» What you will do
Type out the entries below again, character for character.

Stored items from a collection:
□ □ □ □ □

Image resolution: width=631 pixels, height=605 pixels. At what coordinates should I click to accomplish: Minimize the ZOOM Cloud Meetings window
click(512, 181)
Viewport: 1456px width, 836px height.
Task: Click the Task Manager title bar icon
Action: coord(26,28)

□ □ □ □ □

» Result of the task
Image resolution: width=631 pixels, height=605 pixels. At what coordinates should I click to accomplish: Minimize the ZOOM Cloud Meetings window
click(512, 181)
Viewport: 1456px width, 836px height.
Task: Click the Task Manager title bar icon
Action: coord(26,28)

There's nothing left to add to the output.